Items listed in a dataset:
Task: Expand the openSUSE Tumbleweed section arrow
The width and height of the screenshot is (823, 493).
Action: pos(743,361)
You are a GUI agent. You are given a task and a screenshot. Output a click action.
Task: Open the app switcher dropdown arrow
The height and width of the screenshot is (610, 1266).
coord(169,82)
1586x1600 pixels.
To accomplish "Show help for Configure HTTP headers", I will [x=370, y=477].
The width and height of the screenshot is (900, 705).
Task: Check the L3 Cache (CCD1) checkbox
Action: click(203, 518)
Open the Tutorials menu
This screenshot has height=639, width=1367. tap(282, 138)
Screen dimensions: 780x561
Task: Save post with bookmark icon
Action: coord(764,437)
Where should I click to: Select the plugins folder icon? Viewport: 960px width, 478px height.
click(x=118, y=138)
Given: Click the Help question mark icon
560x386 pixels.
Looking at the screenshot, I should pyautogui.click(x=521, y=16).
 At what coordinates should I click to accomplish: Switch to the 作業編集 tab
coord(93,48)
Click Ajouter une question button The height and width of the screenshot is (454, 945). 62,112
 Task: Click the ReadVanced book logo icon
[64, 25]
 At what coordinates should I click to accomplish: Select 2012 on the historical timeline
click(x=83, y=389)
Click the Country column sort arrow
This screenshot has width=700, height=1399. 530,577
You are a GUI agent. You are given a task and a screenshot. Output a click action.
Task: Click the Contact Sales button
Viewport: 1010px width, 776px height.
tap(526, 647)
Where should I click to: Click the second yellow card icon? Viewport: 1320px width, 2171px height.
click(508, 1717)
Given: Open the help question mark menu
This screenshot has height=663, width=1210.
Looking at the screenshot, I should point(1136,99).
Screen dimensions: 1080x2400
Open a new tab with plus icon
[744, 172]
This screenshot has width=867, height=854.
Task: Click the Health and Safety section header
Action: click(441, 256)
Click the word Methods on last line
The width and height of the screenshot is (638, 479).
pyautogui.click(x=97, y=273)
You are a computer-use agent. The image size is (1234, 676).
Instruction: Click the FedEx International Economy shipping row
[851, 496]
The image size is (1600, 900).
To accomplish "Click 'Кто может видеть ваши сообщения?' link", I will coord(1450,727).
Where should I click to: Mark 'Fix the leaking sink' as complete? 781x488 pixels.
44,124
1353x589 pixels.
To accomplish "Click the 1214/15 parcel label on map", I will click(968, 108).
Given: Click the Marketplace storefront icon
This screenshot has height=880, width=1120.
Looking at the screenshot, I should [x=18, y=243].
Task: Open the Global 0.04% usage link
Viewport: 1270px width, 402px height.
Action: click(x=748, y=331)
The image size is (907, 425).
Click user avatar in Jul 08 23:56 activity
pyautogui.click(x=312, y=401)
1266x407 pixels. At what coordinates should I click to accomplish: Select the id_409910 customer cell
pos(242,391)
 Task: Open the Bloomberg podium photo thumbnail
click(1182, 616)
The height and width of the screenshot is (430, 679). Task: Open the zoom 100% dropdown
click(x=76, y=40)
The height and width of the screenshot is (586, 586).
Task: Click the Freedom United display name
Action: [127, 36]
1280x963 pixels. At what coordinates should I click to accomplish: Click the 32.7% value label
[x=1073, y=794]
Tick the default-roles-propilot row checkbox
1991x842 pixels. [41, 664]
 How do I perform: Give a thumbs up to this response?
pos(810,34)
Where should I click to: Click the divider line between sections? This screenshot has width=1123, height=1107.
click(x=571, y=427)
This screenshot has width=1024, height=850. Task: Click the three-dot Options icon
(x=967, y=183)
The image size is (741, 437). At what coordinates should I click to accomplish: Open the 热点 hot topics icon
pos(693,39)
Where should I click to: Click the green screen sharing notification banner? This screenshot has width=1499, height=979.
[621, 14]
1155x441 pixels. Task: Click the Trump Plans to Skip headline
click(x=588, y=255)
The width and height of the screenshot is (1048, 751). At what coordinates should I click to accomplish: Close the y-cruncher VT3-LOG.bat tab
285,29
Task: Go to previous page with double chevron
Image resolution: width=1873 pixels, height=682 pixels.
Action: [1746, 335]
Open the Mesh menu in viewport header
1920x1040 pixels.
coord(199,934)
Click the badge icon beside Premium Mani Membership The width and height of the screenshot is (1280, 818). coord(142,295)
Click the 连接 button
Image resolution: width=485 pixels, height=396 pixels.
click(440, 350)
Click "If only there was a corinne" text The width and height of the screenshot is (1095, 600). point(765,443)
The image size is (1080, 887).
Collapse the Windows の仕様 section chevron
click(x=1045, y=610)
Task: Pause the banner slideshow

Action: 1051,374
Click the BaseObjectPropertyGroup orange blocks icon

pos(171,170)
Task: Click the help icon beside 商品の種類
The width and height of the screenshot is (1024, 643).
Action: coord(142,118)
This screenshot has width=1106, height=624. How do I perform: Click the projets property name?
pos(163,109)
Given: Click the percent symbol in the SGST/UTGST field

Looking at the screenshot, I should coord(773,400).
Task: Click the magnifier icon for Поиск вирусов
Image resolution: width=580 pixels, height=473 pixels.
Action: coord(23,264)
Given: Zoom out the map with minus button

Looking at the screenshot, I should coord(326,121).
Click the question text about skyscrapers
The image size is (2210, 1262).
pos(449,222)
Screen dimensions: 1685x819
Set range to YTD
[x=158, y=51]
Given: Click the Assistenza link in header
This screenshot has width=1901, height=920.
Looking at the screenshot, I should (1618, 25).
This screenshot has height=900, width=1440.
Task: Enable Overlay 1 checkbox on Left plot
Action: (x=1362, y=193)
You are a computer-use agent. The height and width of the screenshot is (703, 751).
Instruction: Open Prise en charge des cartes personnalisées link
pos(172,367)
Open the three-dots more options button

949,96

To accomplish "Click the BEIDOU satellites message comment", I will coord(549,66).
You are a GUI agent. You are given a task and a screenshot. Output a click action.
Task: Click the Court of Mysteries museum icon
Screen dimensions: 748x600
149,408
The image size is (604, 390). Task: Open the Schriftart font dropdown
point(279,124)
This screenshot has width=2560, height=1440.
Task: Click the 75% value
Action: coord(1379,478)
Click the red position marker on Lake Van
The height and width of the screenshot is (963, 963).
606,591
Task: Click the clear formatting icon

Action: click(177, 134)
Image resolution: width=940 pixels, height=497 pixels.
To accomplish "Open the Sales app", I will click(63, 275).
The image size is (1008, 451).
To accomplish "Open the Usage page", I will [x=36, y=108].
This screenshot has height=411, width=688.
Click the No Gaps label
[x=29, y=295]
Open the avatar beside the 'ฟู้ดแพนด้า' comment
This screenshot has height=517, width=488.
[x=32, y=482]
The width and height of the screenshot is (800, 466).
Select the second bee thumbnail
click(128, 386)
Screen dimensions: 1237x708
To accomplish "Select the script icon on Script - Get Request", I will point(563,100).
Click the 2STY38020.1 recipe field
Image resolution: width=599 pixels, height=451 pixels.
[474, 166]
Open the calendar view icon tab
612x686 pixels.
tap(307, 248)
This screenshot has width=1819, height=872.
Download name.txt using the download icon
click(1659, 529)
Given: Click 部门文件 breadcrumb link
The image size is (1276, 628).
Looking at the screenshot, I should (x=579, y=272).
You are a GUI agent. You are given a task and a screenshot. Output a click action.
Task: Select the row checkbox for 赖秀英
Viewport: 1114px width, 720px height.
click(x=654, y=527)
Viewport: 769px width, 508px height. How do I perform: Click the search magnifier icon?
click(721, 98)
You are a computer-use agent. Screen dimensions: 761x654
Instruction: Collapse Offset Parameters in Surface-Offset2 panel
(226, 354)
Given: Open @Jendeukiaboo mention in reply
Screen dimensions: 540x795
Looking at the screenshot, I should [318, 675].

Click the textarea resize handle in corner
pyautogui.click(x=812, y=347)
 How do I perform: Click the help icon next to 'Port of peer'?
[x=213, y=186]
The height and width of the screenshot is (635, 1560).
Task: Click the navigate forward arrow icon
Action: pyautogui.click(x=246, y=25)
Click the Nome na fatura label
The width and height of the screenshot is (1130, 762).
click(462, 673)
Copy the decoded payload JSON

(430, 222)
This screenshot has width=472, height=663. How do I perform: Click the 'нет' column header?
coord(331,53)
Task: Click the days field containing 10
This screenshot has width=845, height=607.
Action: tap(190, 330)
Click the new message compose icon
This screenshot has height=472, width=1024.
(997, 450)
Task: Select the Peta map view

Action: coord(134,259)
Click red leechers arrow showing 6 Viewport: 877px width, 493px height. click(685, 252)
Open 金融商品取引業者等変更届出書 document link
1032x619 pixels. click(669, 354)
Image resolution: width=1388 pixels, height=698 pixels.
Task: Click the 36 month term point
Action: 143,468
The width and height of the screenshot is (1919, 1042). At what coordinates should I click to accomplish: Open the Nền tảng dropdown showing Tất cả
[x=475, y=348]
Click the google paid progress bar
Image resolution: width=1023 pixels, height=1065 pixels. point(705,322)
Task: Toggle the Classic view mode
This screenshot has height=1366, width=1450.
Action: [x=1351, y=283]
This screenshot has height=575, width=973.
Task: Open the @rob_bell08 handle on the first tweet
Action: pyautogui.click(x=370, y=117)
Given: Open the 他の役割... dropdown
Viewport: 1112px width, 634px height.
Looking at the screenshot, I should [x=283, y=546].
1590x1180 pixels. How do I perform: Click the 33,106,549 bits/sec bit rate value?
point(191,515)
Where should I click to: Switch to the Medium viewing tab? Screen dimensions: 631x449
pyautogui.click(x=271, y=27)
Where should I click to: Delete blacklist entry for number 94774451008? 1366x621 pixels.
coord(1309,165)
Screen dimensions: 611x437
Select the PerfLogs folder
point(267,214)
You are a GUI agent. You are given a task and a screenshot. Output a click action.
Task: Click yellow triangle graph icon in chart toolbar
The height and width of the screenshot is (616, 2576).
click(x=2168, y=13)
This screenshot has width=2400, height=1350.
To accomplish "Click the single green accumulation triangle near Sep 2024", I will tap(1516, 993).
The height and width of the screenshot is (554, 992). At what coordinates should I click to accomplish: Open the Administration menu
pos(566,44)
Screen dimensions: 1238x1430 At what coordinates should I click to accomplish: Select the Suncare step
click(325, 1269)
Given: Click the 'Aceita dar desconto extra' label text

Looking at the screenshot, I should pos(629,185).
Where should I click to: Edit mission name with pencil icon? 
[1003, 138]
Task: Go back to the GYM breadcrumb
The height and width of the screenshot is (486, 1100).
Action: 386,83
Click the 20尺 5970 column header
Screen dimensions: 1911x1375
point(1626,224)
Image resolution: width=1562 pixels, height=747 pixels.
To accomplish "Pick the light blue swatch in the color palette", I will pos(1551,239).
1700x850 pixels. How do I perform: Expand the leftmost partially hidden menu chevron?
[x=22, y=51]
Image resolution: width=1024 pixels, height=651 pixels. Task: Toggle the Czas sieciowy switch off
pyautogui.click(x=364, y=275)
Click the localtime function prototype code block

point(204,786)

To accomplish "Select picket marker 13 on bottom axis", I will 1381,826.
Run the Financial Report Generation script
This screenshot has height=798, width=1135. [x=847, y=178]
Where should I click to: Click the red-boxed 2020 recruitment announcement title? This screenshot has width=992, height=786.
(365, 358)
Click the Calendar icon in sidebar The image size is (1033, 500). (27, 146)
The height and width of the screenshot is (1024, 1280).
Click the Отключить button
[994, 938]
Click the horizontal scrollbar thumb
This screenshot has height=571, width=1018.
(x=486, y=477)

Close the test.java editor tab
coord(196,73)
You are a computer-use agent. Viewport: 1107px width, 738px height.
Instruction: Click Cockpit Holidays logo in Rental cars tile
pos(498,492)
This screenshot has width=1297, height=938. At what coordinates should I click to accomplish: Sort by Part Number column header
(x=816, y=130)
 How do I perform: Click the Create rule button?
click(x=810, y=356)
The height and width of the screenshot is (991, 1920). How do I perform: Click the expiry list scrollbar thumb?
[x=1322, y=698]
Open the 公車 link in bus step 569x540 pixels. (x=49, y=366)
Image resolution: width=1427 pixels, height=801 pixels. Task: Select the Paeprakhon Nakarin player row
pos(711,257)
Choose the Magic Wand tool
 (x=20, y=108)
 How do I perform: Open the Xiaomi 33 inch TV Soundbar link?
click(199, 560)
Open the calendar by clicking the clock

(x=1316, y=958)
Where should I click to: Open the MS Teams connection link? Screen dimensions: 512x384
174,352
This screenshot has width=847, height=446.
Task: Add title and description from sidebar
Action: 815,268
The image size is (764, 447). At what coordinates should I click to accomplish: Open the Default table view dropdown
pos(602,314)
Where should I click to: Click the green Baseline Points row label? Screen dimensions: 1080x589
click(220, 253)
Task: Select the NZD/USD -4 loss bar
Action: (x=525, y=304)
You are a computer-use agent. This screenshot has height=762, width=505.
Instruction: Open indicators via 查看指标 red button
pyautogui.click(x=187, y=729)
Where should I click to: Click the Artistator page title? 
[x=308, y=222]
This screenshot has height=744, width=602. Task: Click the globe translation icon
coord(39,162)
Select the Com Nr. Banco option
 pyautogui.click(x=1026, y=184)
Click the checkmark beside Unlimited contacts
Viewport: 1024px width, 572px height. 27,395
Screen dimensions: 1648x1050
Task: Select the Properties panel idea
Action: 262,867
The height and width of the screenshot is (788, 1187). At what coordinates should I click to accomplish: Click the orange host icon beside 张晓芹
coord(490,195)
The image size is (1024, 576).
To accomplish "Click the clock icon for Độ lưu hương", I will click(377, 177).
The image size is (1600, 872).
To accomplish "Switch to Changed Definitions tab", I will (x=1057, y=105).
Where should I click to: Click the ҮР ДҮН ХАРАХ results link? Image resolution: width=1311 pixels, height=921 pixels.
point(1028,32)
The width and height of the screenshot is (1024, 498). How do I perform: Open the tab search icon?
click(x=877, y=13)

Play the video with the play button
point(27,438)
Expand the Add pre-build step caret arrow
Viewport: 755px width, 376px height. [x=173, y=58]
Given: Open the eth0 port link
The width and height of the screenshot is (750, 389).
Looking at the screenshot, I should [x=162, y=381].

[BRIEF]
Your task is to write out the lines from the one with "The width and height of the screenshot is (1024, 498)." through the end of the records, exactly and with nothing added.

[RESPONSE TO THE TASK]
The width and height of the screenshot is (1024, 498). How do I perform: Open the tab search icon?
click(x=877, y=13)

Play the video with the play button
point(27,438)
Expand the Add pre-build step caret arrow
Viewport: 755px width, 376px height. [x=173, y=58]
Given: Open the eth0 port link
The width and height of the screenshot is (750, 389).
Looking at the screenshot, I should [x=162, y=381].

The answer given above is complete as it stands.